Es relativiert sich, wenn man weiß, dass 1950 63 Cent pro für Lebensmittel ausgegebenem Euro (umgerechnet) beim Landwirt hängegeblieben sind, 2019 waren es 23 Cent. Wir sind die einzige Branche mit nicht ansteigenden Preisen. Seit zehn Jahren gab es keine Preiserhöhung. Ja, wir bekommen Geld pro Hektar. Aber nur dann, wenn wir alle Auflagen einhalten. Wenn ich in der Rhön beispielsweise beim Silberdistelpflücken erwischt werde, wird mir das Geld gestrichen. Die Landwirtschaftsbetriebe sind deshalb gläsern: Wir müssen die Dünge- und Humusbilanz einhalten, die Gewässerverordnung, Randstreifenprogramme sowie die Vogelschutzrichtlinie beachten. Aber ohne diese Zuschüsse können wir oft nicht mehr kostendeckend produzieren. Für eine Tonne Müllentsorgung zahlt man 300 Euro. Für eine Tonne Weizen etwa 150 Euro. Wir müssen uns fragen: Wollen wir uns eine Lebensmittelproduktion im eigenen Land leisten oder nicht? Gerade in Deutschland ernten wir im Verhältnis zum Ressourceneinsatz am besten. Das heißt, die Ökobilanz ist im Vergleich zu vielen anderen Ländern nicht so schlecht. Entweder haben wir billige Preise mit Subventionen oder es müsste auf den Preis aufgeschlagen werden. Dann würde das Brötchen teurer - aber das will der Verbraucher nicht.

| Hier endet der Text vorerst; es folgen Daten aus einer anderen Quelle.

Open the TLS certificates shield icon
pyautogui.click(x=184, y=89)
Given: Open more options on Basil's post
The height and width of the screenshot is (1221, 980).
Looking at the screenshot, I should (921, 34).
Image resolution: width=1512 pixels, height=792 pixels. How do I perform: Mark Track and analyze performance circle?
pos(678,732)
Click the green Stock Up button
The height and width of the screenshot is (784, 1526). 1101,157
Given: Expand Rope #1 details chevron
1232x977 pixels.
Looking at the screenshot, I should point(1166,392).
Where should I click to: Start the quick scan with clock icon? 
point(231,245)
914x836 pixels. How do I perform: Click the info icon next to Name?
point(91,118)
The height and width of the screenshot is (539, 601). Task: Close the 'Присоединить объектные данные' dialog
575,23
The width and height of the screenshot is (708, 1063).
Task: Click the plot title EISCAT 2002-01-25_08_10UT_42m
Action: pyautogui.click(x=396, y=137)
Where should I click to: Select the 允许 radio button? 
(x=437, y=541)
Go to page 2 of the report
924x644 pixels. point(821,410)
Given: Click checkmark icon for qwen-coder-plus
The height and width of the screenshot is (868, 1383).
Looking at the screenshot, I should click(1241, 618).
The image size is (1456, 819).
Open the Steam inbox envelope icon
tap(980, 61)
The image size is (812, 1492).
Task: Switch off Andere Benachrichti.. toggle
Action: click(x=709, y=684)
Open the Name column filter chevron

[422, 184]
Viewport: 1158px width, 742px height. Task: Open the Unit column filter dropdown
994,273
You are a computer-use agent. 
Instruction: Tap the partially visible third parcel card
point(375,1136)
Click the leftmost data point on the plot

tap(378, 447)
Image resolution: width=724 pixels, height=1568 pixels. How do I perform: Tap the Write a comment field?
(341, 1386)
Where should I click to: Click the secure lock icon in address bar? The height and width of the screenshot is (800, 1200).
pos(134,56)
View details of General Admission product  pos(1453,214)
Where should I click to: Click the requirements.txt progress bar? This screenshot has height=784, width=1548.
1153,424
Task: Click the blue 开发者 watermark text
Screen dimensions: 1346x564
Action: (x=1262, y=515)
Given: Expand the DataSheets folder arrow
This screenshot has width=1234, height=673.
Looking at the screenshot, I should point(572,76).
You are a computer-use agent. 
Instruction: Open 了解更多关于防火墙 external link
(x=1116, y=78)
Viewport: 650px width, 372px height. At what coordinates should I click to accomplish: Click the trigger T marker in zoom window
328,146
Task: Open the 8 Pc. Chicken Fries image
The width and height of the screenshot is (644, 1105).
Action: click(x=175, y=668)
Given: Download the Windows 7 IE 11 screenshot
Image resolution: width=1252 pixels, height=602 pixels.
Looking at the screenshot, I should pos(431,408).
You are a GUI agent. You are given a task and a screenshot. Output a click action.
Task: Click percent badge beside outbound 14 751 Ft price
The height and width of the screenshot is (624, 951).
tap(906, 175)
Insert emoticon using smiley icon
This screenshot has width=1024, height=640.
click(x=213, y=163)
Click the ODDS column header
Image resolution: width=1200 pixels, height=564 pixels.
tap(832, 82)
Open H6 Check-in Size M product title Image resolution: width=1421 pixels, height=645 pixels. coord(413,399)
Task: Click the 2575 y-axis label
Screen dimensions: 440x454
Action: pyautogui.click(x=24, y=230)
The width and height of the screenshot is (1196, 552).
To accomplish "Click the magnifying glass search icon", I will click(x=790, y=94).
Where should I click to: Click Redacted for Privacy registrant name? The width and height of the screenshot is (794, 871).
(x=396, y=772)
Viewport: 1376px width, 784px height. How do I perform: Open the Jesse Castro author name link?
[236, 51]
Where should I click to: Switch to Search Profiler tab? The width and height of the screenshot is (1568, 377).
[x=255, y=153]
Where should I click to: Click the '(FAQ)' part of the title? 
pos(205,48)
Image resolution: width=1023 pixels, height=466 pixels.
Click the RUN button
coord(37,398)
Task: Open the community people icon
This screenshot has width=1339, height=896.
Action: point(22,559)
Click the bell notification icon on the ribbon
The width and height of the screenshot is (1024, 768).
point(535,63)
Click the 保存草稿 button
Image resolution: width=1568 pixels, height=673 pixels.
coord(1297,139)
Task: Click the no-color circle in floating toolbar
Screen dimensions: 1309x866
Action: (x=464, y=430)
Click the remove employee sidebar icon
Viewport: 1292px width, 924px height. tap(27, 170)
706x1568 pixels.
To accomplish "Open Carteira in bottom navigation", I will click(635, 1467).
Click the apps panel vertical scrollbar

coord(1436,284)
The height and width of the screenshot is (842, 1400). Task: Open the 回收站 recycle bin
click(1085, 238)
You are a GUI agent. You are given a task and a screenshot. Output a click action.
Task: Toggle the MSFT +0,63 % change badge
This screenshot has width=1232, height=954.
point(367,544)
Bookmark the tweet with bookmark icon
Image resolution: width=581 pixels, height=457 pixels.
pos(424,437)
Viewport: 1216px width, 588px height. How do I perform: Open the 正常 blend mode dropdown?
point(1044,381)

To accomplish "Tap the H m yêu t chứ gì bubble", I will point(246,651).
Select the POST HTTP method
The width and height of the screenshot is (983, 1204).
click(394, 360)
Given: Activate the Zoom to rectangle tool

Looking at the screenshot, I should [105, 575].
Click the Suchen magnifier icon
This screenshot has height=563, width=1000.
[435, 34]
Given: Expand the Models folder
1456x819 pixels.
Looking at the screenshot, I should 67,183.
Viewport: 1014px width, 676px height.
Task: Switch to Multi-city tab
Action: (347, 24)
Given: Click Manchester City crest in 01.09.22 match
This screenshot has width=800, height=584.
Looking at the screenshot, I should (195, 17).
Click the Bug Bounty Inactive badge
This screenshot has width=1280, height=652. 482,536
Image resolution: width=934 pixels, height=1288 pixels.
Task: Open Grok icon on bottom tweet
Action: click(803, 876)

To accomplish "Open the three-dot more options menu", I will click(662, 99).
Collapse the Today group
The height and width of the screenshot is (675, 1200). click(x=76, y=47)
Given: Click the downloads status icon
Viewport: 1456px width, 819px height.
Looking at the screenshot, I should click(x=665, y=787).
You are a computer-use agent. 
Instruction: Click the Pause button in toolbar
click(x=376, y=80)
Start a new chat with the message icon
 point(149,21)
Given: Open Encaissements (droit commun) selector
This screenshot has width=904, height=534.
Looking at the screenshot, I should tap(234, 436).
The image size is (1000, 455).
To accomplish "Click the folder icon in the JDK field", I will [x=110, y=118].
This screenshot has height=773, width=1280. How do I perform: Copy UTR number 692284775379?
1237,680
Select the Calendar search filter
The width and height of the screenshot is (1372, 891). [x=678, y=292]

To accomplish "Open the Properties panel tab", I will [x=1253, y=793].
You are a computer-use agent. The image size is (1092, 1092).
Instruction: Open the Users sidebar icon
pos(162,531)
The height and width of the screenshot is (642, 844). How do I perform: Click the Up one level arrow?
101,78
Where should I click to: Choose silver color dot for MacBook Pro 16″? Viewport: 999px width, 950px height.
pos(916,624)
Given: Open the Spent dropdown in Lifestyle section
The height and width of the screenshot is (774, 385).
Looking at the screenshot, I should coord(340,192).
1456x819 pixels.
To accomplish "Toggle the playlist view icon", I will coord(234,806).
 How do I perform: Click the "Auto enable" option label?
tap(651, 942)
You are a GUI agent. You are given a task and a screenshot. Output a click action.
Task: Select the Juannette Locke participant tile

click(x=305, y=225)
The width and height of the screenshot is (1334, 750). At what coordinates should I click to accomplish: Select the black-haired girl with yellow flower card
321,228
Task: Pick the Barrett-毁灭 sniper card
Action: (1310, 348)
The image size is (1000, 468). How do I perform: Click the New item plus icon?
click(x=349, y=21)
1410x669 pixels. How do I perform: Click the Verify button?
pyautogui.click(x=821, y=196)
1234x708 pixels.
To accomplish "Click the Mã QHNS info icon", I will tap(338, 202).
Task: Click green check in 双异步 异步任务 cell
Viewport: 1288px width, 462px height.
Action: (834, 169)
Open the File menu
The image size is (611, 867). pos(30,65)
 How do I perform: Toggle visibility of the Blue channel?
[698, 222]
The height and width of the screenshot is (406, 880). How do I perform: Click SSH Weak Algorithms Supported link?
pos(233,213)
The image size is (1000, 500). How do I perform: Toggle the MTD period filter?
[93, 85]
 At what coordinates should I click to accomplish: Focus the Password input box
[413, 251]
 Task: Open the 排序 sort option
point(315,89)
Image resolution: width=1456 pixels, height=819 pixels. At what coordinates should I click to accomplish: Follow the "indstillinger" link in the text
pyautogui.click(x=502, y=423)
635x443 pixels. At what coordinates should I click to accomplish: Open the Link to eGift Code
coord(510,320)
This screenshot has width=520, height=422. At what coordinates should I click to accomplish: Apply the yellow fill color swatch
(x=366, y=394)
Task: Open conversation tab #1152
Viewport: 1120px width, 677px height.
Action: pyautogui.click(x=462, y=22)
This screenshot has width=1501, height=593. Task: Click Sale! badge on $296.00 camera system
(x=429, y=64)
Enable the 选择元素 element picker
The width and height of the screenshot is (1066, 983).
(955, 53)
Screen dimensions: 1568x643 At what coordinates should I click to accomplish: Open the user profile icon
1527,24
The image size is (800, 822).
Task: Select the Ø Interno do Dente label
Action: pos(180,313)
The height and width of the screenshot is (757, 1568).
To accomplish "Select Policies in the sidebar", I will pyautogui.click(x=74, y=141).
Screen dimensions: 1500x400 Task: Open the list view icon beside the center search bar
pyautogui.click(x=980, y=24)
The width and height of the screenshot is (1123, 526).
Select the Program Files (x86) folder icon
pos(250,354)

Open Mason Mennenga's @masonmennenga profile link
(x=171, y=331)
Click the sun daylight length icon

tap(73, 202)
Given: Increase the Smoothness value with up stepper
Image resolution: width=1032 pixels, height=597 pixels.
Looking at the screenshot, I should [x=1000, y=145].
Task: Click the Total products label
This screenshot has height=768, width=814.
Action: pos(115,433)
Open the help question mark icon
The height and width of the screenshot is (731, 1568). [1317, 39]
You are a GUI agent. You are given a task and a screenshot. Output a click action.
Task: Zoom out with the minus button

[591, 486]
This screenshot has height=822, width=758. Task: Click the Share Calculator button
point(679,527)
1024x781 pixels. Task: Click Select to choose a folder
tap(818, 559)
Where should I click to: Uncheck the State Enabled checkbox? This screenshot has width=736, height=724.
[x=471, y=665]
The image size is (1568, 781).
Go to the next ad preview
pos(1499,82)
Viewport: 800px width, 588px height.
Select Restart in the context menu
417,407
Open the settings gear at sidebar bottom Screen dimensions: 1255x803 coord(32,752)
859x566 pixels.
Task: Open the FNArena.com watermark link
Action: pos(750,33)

Wie halten Sie es mit dem Einsatz von Glyphosat?
Ich sehe mich gleichzeitig als Nahrungsmittelproduzent und Dienstleister. Wenn die Gesellschaft will, dass wir kein Glyphosat mehr einsetzen - gut. Aber dem Verbraucher muss klar sein, dass die Alternative für den Umweltschutz auch nicht zwingend besser ist. Der Landwirt muss viel öfter übers Feld fahren. Das heißt Gummiabrieb, Stahlabrieb, Bodenverdichtung, Dieselabgase. Es werden wieder mehr Ressourcen verbraucht. Wenn die Bevölkerung keine Neonikotinoide möchte, dann müssen wir mit einem anderen Insektizid raus, sonst können wir den Raps nicht großziehen. Wenn die Gesellschaft das so will, dann mache ich das - aber die Gesellschaft muss bereit sein, das zu tragen. Gerade die bäuerlichen Familienbetriebe können das sonst nicht leisten.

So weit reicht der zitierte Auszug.